Segment Start: Dataset records

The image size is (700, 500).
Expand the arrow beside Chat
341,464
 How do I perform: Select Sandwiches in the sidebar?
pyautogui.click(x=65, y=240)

Segment End: Dataset records

**Exercise instructions**
Without leaving anything out, transcribe the records above exactly.

**Answer below**
The image size is (700, 500).
Expand the arrow beside Chat
341,464
 How do I perform: Select Sandwiches in the sidebar?
pyautogui.click(x=65, y=240)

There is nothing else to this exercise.